-- DATA SHOWN follows --

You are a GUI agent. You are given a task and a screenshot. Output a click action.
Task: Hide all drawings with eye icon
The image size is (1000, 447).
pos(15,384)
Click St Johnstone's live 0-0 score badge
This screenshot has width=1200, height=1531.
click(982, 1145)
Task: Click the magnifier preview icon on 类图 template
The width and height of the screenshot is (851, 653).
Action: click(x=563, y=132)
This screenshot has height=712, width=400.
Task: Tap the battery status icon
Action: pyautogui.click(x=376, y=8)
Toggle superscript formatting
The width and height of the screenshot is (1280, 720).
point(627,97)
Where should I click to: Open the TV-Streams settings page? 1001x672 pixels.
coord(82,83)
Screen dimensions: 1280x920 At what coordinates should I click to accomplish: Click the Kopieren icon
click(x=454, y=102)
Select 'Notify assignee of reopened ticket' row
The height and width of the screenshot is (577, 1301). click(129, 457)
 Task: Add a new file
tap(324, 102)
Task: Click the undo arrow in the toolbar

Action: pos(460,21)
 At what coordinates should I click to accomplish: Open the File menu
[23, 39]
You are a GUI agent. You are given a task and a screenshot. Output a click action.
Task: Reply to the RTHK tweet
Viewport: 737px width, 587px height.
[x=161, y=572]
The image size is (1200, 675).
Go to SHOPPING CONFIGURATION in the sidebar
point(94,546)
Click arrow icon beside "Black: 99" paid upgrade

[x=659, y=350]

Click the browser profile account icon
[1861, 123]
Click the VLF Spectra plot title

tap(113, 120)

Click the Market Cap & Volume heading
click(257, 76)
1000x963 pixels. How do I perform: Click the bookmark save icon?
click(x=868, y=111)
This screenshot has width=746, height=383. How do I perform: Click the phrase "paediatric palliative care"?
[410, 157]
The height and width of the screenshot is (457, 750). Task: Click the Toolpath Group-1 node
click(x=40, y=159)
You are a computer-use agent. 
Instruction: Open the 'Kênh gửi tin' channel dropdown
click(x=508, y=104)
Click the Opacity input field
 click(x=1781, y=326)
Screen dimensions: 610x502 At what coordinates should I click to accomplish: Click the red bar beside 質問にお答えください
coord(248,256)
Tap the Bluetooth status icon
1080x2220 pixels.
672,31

-- DATA SHOWN concluded --

INSTRUCTIONS FOR THE TASK —
Everything in the material above from the line that has "The image size is (1000, 447)." through the line that has "Task: Click the magnifier" must be duplicated exactly, with no other lines given.

ANSWER SPACE —
The image size is (1000, 447).
pos(15,384)
Click St Johnstone's live 0-0 score badge
This screenshot has width=1200, height=1531.
click(982, 1145)
Task: Click the magnifier preview icon on 类图 template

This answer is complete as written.